I was with a cohort of others. It was 10 playwrights, fiction writers, journalists. We were hanging out with each other. A whole bunch of Cuban Americans hanging out, experiencing Havana together. That was interesting too because we were led from one artist to another on a daily schedule. As we did these trips, it felt very much curated, … like there wasn’t, at times, a lot of room to … step out and really explore, kind of get lost. So I found that interesting being in Havana. I spent more time with my cohort than really going out and engaging with many different artists that were not on the itinerary. … There were a lot of surprises in that sense.
BC: What was it like coming back to the U.S. after your trip? How did you bring back what you learned?
RP: Being in Cuba, … I felt a moral and ethical responsibility. To my family, who were not really excited about my visit to Cuba, but also to the Cuban people. … And as somebody who loves reading about Cuba, Cuban history, Cuban literature, I’m always cautious right when I see the way that Cuba can be … made to seem strictly exotic, like a tourist destination. … I felt the responsibility to kind of … figure out a way that I could write about Cuba in a way … that I felt would honor what I had experienced there, the people that I’ve encountered. That was a large question for me living in Miami. I had never been able to write about Cuba. I couldn’t imagine that particular space.
BC: You’re going to present on your experience at the Tompkins County Public Library on Oct. 24. What will you cover?
RP: I’m going to talk about the role that I played, what it means, the responsibility that I carry and going to Cuba and getting to meet the Cubans who are actively working there but doing so with the purpose of trying to heal or build bridges between Cuban Americans and Cubans. So I’ll start with that. I’m going to talk a little bit, too, about my family history. A little bit about my grandfather and his experience in a Cuban jail, and I’m also going to read some of the work that I’ve produced as a result of the trip, some of it set in Cuba, some set in Miami. … Mainly talking about … the responsibility I felt as a writer and as a Cuban American, both to my family but also to Cuba and to the larger world in general.
BC: Why do you think it’s so important to bring this kind of dialogue into spaces here in Ithaca?

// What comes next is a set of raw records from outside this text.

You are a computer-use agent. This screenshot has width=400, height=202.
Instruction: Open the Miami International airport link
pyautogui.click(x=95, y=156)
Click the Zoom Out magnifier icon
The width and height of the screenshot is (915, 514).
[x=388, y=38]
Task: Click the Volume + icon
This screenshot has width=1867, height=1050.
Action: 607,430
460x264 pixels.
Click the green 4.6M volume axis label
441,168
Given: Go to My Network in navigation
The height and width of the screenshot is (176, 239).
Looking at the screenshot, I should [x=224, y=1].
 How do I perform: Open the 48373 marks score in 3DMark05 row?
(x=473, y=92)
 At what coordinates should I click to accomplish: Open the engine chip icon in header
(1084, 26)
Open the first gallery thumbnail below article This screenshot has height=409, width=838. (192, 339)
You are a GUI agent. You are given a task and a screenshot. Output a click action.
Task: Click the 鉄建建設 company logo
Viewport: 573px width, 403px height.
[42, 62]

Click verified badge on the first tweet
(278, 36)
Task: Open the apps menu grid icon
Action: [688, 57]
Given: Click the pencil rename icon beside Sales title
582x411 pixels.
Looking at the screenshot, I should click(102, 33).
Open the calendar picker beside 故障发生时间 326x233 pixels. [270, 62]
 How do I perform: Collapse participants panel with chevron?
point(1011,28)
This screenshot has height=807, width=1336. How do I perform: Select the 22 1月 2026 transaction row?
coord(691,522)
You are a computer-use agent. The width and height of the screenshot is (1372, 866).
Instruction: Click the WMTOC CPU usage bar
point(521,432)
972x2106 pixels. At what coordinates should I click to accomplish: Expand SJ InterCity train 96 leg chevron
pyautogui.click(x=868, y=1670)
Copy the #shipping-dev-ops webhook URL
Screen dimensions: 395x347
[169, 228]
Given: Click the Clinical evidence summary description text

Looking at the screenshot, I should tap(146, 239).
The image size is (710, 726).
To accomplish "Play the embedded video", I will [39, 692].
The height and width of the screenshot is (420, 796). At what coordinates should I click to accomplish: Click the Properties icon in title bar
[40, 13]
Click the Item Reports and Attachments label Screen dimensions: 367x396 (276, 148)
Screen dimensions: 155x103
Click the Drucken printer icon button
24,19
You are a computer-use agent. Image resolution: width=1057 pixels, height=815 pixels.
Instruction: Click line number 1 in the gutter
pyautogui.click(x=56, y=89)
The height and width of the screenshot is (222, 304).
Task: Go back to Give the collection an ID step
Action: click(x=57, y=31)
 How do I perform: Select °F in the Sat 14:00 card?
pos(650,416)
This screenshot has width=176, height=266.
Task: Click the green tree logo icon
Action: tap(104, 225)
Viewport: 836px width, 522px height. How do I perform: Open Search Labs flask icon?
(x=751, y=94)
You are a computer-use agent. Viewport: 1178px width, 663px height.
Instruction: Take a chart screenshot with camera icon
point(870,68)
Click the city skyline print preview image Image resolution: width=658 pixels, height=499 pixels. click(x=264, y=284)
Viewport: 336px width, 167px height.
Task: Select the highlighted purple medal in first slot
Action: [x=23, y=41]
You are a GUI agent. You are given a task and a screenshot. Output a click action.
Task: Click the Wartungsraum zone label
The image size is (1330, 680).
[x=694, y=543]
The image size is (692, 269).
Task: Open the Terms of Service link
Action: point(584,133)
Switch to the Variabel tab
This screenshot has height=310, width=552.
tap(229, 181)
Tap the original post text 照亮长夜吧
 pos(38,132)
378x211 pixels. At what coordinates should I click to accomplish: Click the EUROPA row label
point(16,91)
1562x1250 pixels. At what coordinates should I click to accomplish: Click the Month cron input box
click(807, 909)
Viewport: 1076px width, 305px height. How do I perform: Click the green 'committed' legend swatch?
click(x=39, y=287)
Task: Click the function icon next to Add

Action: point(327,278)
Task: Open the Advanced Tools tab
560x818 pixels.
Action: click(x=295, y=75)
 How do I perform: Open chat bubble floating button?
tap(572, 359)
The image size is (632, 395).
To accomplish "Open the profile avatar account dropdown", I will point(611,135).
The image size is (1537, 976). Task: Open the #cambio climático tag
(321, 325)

RP: A place like Cuba or even Miami, … people tend to imagine them in particular ways. … I had all these narratives as to what I could expect and how dangerous it would be — those kinds of things. … There are these narratives that form around these particular places, “exotic,” “exceptional.” And going there and really looking, really observing, writing about it … and bringing it back here, what I hope it does is offer a chance to kind of look beyond these popular images and see that they’re real people, real lives, real consequences to actions. So, that’s something that I’m fascinated with. It’s a larger project just in my own scholarship. I’m fascinated with popular imaginary and why we imagine certain things in particular ways that so often depart from the reality of the situation. Particularly in today’s climate, it seems that we can benefit by really looking as an act of love at one another, a dialogue exchange as opposed to a kind of entrenchment and reducing communities and societies into just these flooding ideas. … And I think we could all benefit from that.